Passage provided:
<<<<

# Yet another combining question



## Aroc

I have a single deep that is queenless. It's not very big at all. I think I had a laying worker in there but that may have stopped as I don't see any more uncapped brood.

I was thinking of just combing this with another hive that is right next to it.

The main hive consists of two brood boxes and a super. Right now though there is nothing in the super but honey only in the upper brood box.

If I do a newspaper combine should I just place it on top of the brood box that has honey in it, removing it later? I don't think I want this hive to have three brood boxes. Ideally I want the week hive box to be placed directly on top of the lower box.

Help please!!! I'm really confused on the best way to do this.


----------



## jerrystaxidermyhunter

*Re: Yet another combing question*

Yes just put the queenless hive on top of the queen right hive useing newspaper once combined you can remove the box .


----------



## Bee Havin

*Re: Yet another combing question*

Since the second deep is only honey I think if it was me, I would remove the second deep and do a paper combine. (assuming there's no laying workers) I would then either store the honey framed deep, or do a split. I would however think of how much time is left when doing a split. I would probably not do that, being it is only a single deep of bees. The added hatching brood will boost the hive and give your queen room to lay. I would then replace the honey supper so they don't fill your comb with honey before the hive can build more for the fall/winter build up. You can always feed back the deep frames for winter. What I suggest doesn't make it right, it's just what I would do if it were mine.
GOOD LUCK!!!

>>>>

Given entries:
<<<<

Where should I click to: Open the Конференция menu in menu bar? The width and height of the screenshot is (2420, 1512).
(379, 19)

>>>>
<<<<

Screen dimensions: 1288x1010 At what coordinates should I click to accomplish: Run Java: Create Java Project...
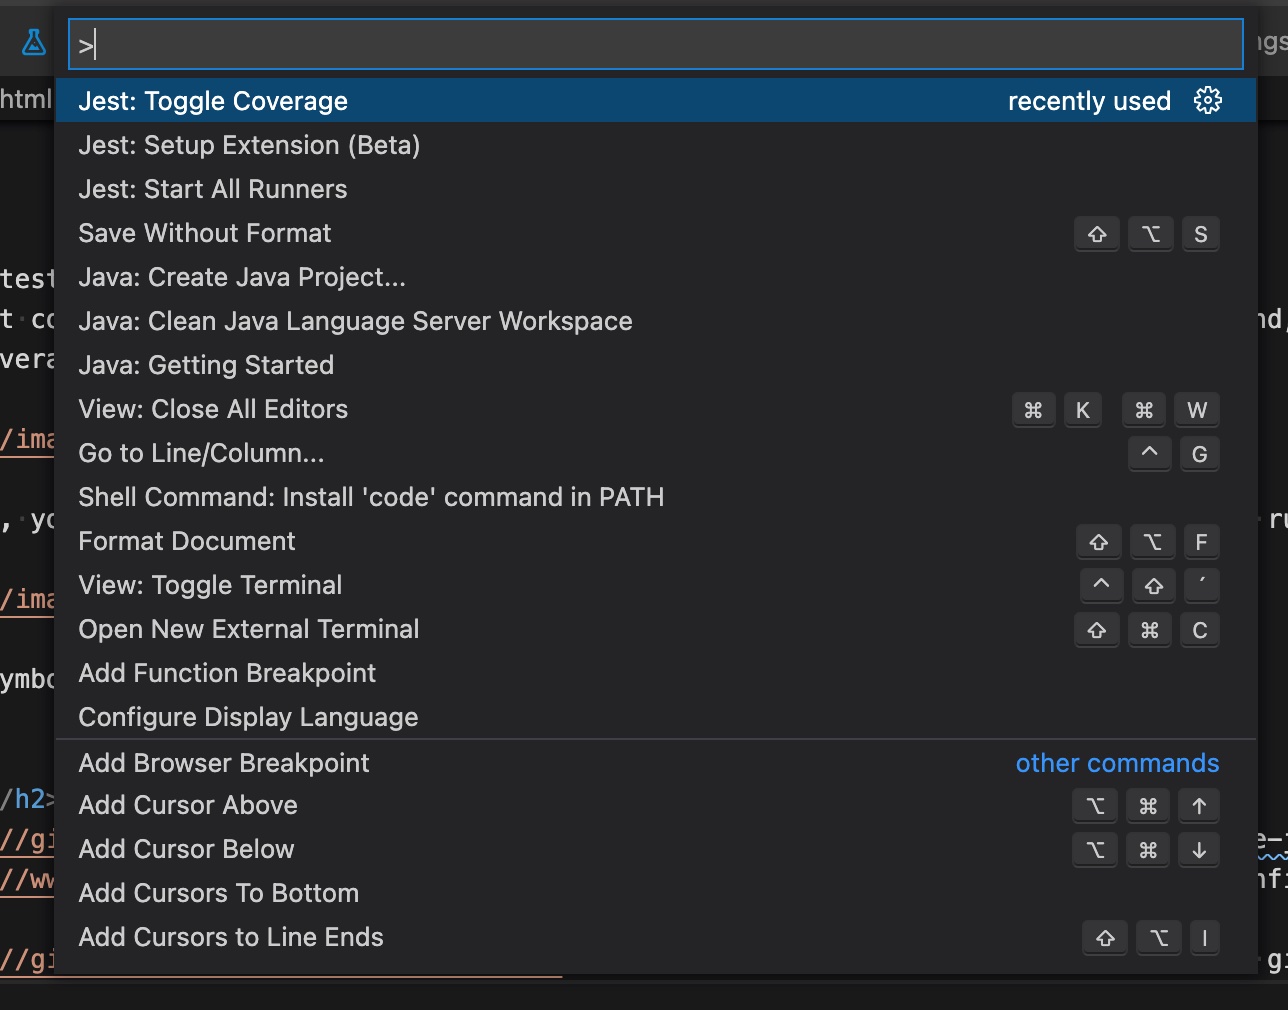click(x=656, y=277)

>>>>
<<<<

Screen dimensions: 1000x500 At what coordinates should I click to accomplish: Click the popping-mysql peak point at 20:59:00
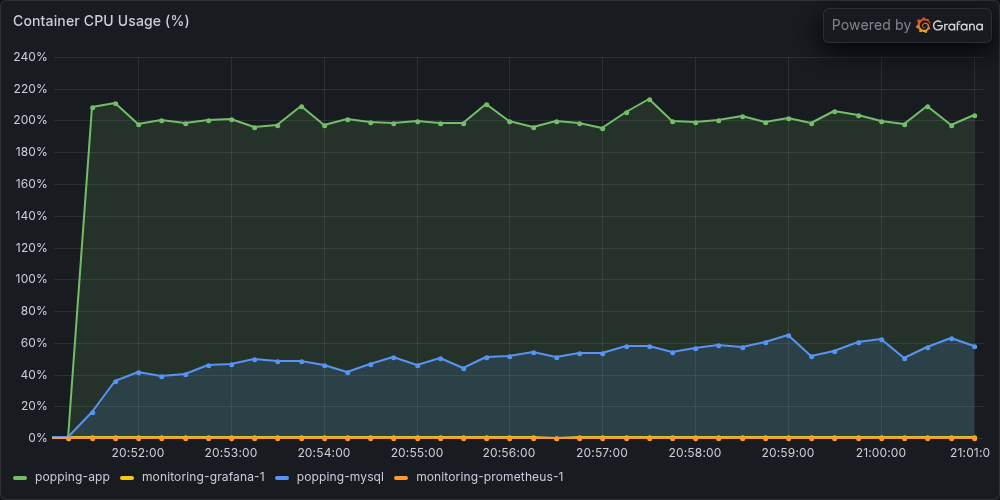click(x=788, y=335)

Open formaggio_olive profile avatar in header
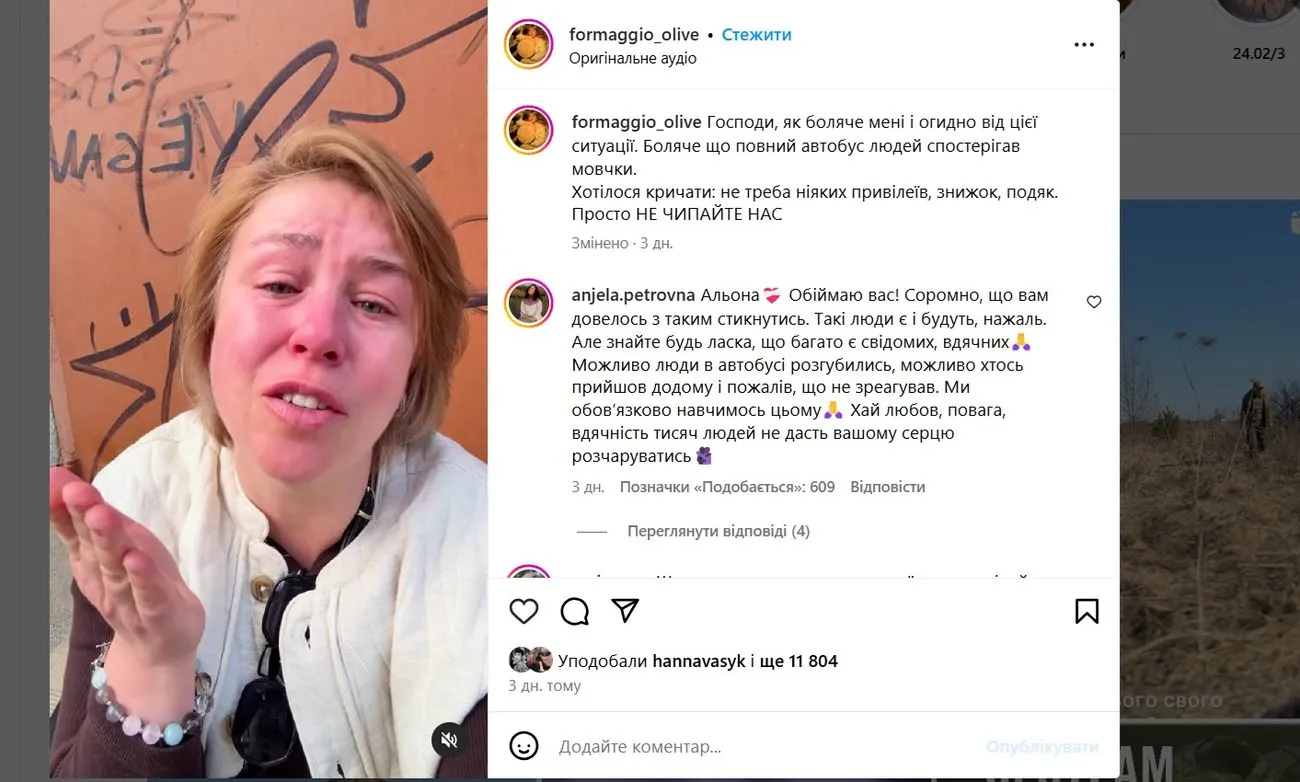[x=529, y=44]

>>>>

Stated exercise A: In the beekeeping thread above, retype the part that opens with the words containing "I have a single" and closes with "upper brood box.".
Stated exercise B:
Answer these questions from the beekeeping thread:
(i) How many brood boxes does the main hive in the first post have?
(ii) In the reply from jerrystaxidermyhunter, what should be used when the queenless hive is put on top of the queen right hive?
(iii) According to Bee Havin, what can always be fed back for winter?

Final result A:
I have a single deep that is queenless. It's not very big at all. I think I had a laying worker in there but that may have stopped as I don't see any more uncapped brood.

I was thinking of just combing this with another hive that is right next to it.

The main hive consists of two brood boxes and a super. Right now though there is nothing in the super but honey only in the upper brood box.

Final result B:
(i) Two brood boxes.
(ii) Newspaper.
(iii) The deep frames.